L’Eurasie à vélo #54: L’équilibre de Calcutta ne tient qu’à un continuel mouvement

Publié le 07/05/2022

Après une escale à Bodhgaya, lieu de méditation de Bouddha, Claude Marthaler atteint la deuxième cité de l’Inde. Une alchimie de démence et de fascination

A Bodhgaya, la brume fait partie du quotidien. Le crachin émousse les grands arbres, dissipe la campagne. Le monde mousseux sent la tristesse et l’absence sature les repères quotidiens: un arbre, une maison, un buffle, un à un disparaissent, engloutis par cette brume épaisse.

L’arbre de l’éveil

Dans cette ville, Bouddha a médité durant sept semaines sous « l’arbre de l’éveil ». Autour du temples taillé d’une seule pièce circulent les pèlerins tibétians, chapelet à la main, pour la plupart réfugiés établis en Inde depuis les années cinquante.

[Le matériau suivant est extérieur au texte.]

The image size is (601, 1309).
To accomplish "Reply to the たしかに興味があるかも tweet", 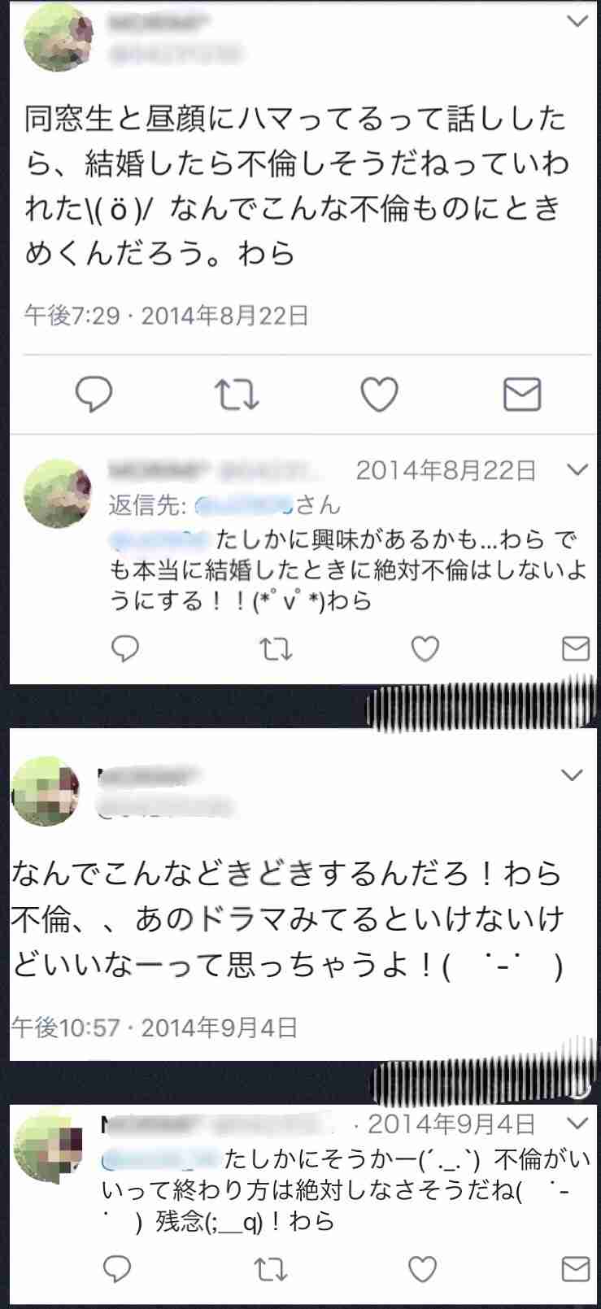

Une enceinte haute barre le passage aux mendiants qui ont pris pour sale habitude de voler les sacs des pèlerins venus se prosterner. Des planches de manguier vernies permettent aux fidèles de glisser leurs corps avant dans un geste infini de gratitude, en murmurant des mantras. Deux ou trois mois pour accomplir 100000 prostrations. Les gros bras de moines qui dépassent de leur gilet safran drapés d’une robe cerise doivent sans doute en contenir quelques millions ou bien plus.

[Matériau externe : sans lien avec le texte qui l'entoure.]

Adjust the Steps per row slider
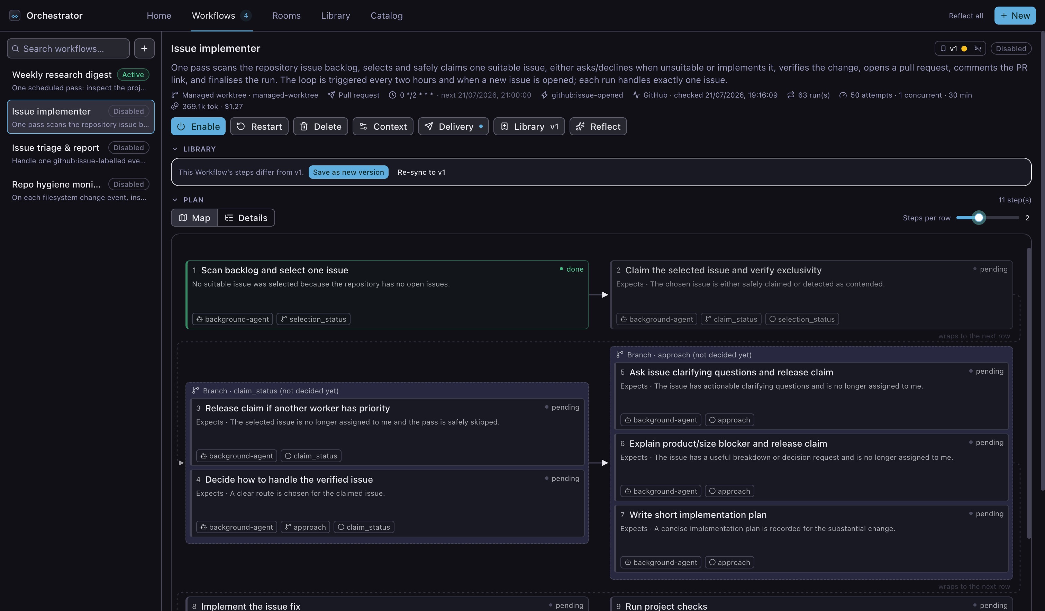This screenshot has width=1045, height=611. coord(979,218)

Le dynamisme des Tibétains méditatifs et pragmatiques est frappant: ils savent proposer aussi bien leurs momos (raviolis) traditionnels qu’un plat de nouilles ou une pizza aux Occidentaux friands de méditation. Ils perpétuent aussi une forme de nomadisme, élevant de grandes tentes pour la saison hivernale, puis s’en retournent à Dharamsala, siège de leur communauté en exil. Tandis que le village hindou n’a pas bougé d’un iota, semblable à tous les autres.

Arrivée à Calcutta

La N.H. 2, créée par les empereurs moghols pour joindre Kaboul à Calcutta par la plaine gangétique, est quelquefois si cahoteuse quelle m’apparaît inchangée depuis. Les « kings of the road » ont-ils réellement remplacé les chars à boeufs? Pas si sûr. Un rickshaw surchargé de bambous, de paille et de barres de fer suffit à créer une colonne de cent camions. Je périclite entre crachats de diesel et coups de klaxon qui obstruent jusqu’à mon âme. Culture, maladresse, indifférence, ignorance, corruption? A 15 km de Calcutta, l’air transparent se teinte d’n hâle de crasse, la réalité change de couleur.

Une grosse araignée

Les êtres et les choses perdent de leurs éclats et netteté de leurs contours. Kali, la déesse noire, si crainte à Calcutta, semble avoir peint de sa couleur ses habitants sans que ceux-ci ne réagissent.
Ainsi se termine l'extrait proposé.